Mixed chimerism (MC) and secondary graft failure (SGF) with recipient- or donor-type chimerism is a major obstacle in allogeneic hematopoietic stem cell transplantation (HSCT). Donor lymphocyte infusion (DLI) can eradicate minimal residual disease or be used to rescue a hematologic relapse, being able to induce durable remissions after HSCT. This study aimed to analyze the efficacy and immune mechanism of DLI from the original and alternative donor for patients of mixed donor chimerism with SGF. The alternative donor refers to the candidate relative donor who did not initially provide stem cells and includes HLA-matched sibling donor or HLA-haploidentical donor. We conducted a retrospective study of 246 patients with a median age of 37 (9-58) years who had regularly detected MC, complete donor chimera (CC), and regulatory T cells (Treg). The median diagnosis time of SGF was 69 (39-141) days after transplantation. Sixteen patients with SGF received DLI from the alternative donor, including 3 patients who chose DLI from the original donor with no initial response and 13 patients who directly chose DLI from the alternative donor. Sixteen patients with SGF existed mixed chimerism synchronously and the rate calculated overall chimerism of MC was 63% (range 42%-85%) after transplantation. The proportion of Treg decreased significantly in SGF patients from a median of 2.66% ± 0.80% to 0.93% ± 0.57% at a time point after transplantation (P = .02). The DLI of the alternative donor in 14 patients achieved complete response and MC gradually convert to CC state, simultaneously there was significant increase in the Treg fraction (SGF versus complete response: 0.93% ± 0.57% versus 3.61% ± 0.82% [P = .01]). For the clinical nonresponders from 2 types of donors, there was no significant change in MC and Treg cells. The OS and disease-free survival at 2 years after DLI were 69.7% ± 3.19% and 61.3% ± 4.80%, respectively.
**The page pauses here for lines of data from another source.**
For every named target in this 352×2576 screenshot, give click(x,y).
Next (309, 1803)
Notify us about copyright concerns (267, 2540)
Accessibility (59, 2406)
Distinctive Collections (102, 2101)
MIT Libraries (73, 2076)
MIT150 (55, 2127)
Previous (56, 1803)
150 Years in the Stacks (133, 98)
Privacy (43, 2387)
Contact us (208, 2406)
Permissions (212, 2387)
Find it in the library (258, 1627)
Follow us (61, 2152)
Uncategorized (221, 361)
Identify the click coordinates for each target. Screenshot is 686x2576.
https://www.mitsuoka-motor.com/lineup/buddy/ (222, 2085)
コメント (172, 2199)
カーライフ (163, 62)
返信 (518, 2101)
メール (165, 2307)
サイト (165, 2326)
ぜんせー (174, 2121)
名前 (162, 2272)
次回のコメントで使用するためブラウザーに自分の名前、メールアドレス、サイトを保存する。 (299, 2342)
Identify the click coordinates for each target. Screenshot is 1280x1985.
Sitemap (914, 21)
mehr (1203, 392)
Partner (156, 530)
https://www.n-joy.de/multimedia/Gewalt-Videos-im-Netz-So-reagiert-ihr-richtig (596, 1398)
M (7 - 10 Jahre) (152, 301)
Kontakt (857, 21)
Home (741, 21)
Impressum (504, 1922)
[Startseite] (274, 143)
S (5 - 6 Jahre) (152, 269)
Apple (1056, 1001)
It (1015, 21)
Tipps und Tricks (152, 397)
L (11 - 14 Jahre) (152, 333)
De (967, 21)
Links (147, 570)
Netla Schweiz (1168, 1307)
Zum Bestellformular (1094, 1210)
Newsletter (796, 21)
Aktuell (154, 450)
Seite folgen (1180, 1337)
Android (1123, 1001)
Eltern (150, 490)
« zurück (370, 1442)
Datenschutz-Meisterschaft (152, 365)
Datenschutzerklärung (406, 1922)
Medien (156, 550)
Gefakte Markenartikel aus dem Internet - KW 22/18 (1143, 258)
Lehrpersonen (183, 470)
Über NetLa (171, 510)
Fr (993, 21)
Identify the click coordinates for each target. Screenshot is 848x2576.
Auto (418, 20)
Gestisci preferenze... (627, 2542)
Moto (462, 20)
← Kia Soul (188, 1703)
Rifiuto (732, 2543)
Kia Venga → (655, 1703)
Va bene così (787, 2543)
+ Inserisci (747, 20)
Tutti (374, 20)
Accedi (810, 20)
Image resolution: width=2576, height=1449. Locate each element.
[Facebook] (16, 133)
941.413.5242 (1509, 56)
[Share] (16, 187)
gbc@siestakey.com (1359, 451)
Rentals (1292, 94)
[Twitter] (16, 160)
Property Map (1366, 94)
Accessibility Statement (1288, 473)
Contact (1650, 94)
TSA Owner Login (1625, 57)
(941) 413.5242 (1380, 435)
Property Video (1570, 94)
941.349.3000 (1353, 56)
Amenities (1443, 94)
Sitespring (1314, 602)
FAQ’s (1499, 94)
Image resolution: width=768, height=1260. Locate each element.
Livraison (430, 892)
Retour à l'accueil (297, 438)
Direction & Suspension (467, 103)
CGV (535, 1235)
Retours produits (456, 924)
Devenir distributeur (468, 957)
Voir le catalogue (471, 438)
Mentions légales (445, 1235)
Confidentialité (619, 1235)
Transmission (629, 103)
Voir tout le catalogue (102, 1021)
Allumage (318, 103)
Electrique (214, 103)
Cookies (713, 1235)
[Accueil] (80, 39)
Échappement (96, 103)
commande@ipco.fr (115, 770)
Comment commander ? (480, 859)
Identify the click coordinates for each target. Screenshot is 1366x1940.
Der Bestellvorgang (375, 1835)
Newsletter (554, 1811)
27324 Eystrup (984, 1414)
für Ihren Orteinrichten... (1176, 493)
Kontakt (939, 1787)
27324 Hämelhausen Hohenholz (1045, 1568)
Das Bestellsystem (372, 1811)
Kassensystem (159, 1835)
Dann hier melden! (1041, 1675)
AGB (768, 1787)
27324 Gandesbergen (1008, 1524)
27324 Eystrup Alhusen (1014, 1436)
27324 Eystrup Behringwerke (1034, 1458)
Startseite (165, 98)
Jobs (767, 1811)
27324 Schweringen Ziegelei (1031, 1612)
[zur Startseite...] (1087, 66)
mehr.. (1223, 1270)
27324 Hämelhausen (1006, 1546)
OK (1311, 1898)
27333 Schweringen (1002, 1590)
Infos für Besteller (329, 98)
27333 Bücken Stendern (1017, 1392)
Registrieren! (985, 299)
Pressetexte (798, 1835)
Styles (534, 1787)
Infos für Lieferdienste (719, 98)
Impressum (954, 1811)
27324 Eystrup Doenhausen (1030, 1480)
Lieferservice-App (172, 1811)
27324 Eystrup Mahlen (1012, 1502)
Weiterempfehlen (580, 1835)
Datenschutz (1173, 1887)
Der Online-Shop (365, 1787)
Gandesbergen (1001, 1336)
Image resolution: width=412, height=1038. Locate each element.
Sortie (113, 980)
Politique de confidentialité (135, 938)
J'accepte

DLI from the alternative donor may be an effective treatment for MC with SGF, and the mechanism is closely related to the activation of Treg cells level.
嵌合状态(MC)和受者或供者来源嵌合体的二次移植物失败(SGF)是异基因造血干细胞移植(HSCT)的主要障碍。供者淋巴细胞输注(DLI)可清除微小残留疾病或用于挽救血液学复发,能够在 HSCT 后诱导持久缓解。本研究旨在分析供者来源嵌合体伴 SGF 的患者中来自原始供者和替代供者的 DLI 的疗效和免疫机制。替代供者是指最初未提供干细胞的候选亲缘供者,包括 HLA 匹配的同胞供者或 HLA 单倍体相合供者。我们对 246 例中位年龄为 37(9-58)岁的患者进行了回顾性研究,这些患者定期检测到 MC、完全供者嵌合体(CC)和调节性 T 细胞(Treg)。SGF 的中位诊断时间是移植后 69(39-141)天。16 例 SGF 患者接受了来自替代供者的 DLI,其中 3 例患者最初对 DLI 无反应,选择了来自原始供者的 DLI,13 例患者直接选择了来自替代供者的 DLI。16 例 SGF 患者同时存在混合嵌合体,移植后整体嵌合体 MC 的计算率为 63%(范围 42%-85%)。SGF 患者的 Treg 比例从移植后中位值 2.66%±0.80%显著下降至 0.93%±0.57%(P=0.02)。14 例患者的替代供者 DLI 达到完全缓解,MC 逐渐转化为 CC 状态,同时 Treg 分数显著增加(SGF 与完全缓解:0.93%±0.57%与 3.61%±0.82%[P=0.01])。对于来自 2 种供者的临床无反应者,MC 和 Treg 细胞没有明显变化。DLI 后 2 年的 OS 和无病生存率分别为 69.7%±3.19%和 61.3%±4.80%。来自替代供者的 DLI 可能是伴 SGF 的 MC 的有效治疗方法,其机制与 Treg 细胞水平的激活密切相关。